The highly anticipated third volume in Martin’s best-selling A Song of Ice and Fire series closes the first "movement" of the series. With the series brought just shy of the halfway point, and only three novels left to go, many expected a certain amount of firm closure on many of the major plot threads. Instead what they got were more twists and turns than can be enumerated. Being veterans of the major discussion boards for the series, we can testify to the fact that very few of the sudden turnarounds and revelations were predicted by the dedicated fan base, even when (or especially when?) Martin had laid out plenty of clues. In hindsight several of the revelations led to the thundering sound of many hands slapping foreheads.

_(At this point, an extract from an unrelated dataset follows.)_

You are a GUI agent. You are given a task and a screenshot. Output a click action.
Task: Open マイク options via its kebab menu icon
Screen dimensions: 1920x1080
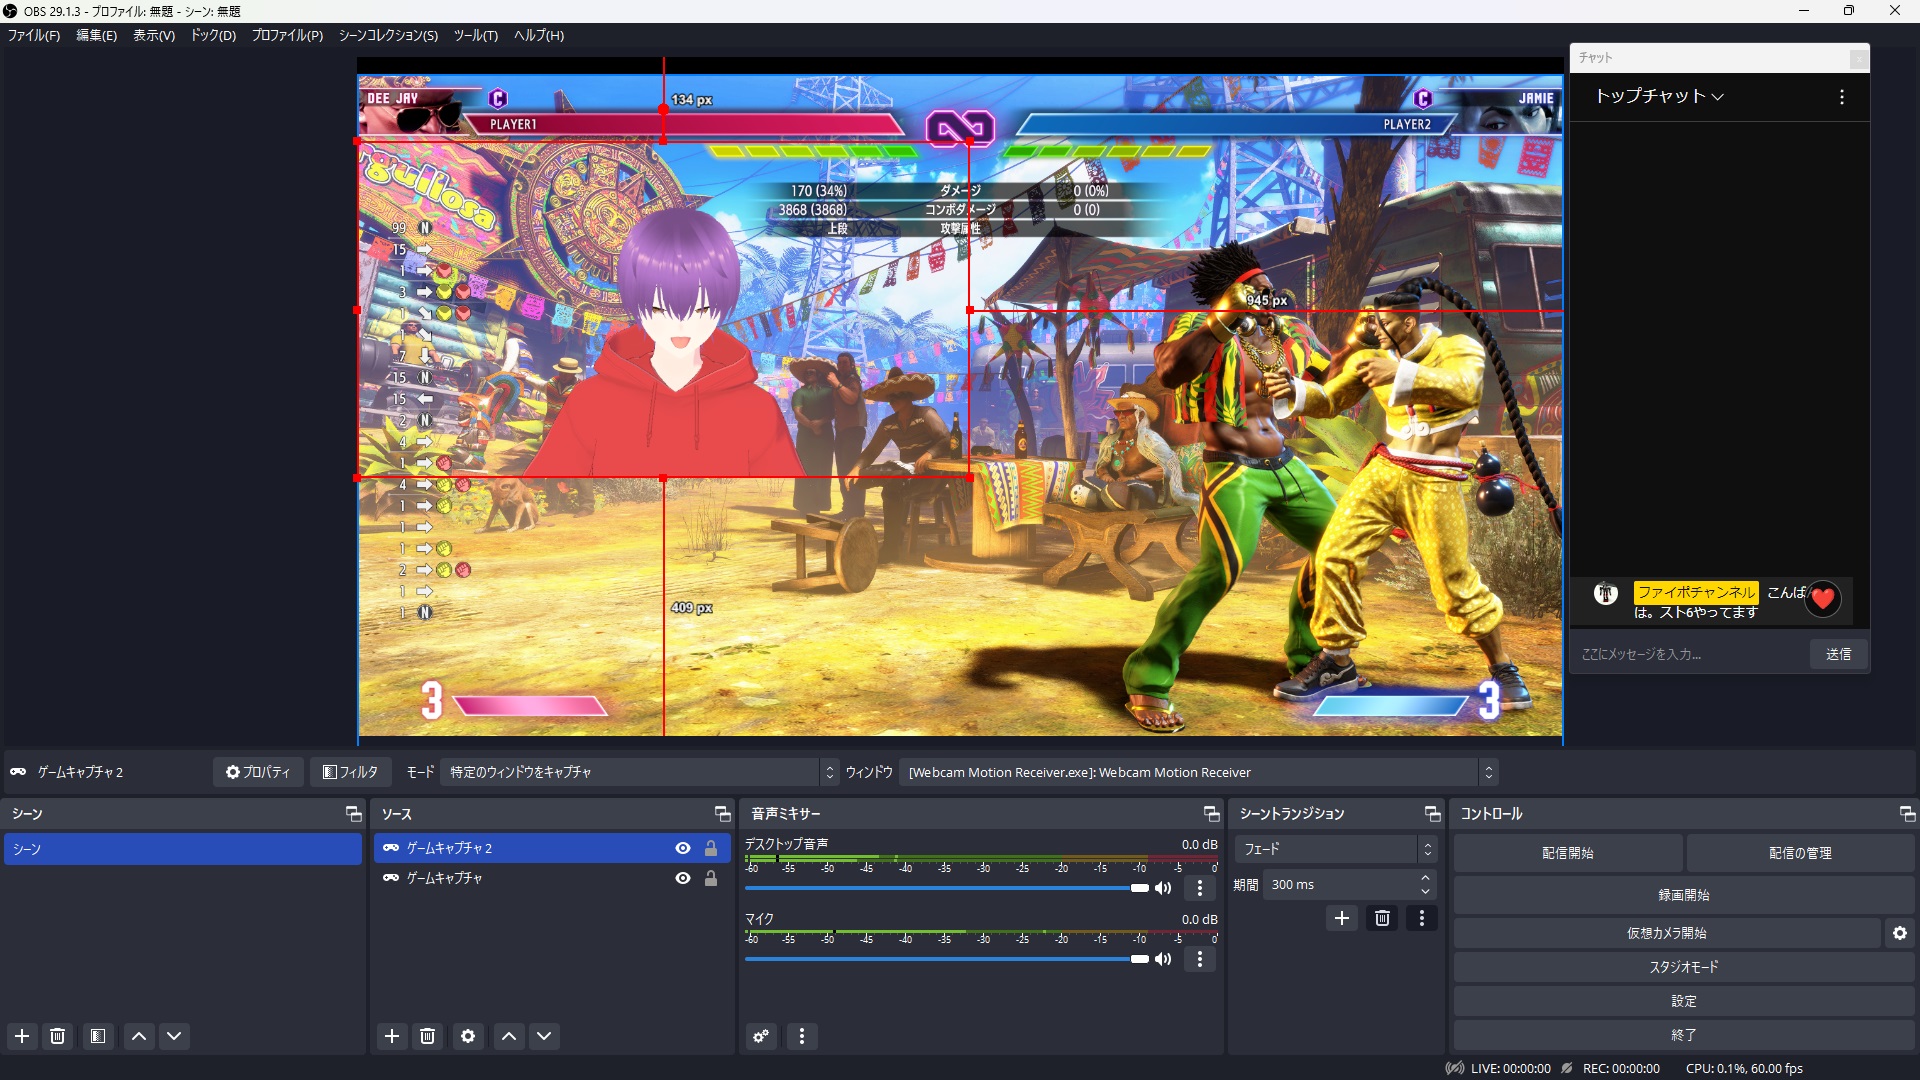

Unsurprisingly, most fans wouldn’t want to have it any other way.
That said, A Storm of Swords is the grimmest, darkest, grittiest of the three novels, and also the largest. It starts more slowly than A Clash of Kings except for the prologue, which this time is nearly as harrowing as the opening prologue to A Game of Thrones, and for some characters the chapters seem to largely involve moving from one location to another. Some readers will find this annoying, boring, or senseless, but under careful scrutiny one can see that there’s a certain pattern to the movements. For example, at a pair of points in the novel, characters who have just gone through many and strange adventures come within moments of coming into contact with one another, to possibly joyous or catastrophic results. But Martin doesn’t play such games of coincidental meetings and keeps them apart, usually ignorant of who they’ve just missed. It can be frustrating, but that’s just the point - all this need for speed and secrecy is frustrating to the characters as well.
Martin does much the same with minute decisions leading to disasters or to victories without the characters being even slightly aware of the future importance of their actions. This sense of fate being balanced on the edge of a sword, the slightest shift able to topple thrones and destroy armies, makes the work exhilarating even as Martin again takes time to lay down pieces that will be of increasing important in the future. Magic seems to be growing even more vivid, to the point where bringing back the dead (with grave and even terrible costs) starts to become a tool in the coming war.
Coming war, you may ask? Hasn’t there been a war raging the last two books? Oh yes - but it’s not the first, it’s not the last, and it’s far from the greatest. The author is skilled at interweaving the major and minor struggles, and the foreshadowing of future struggles, through the whole narrative. Tantalising hints as to what may come are dropped, and new mysteries are made. Daenerys’s story picks up pace, and is not the least of the shocking narratives. And Tyrion’s must be read to be believed. And this doesn’t even mention the events beyond the Wall, or the remarkable new POV character whose story unfolds to reveal a history and a layered, bruised personality that was hinted at but always hidden in the murk.
If you liked or loved the previous two novels, A Storm of Swords will certainly satisfy you even as it leaves you in tears for the great injustices and the little mercies that bring poignancy to the tale.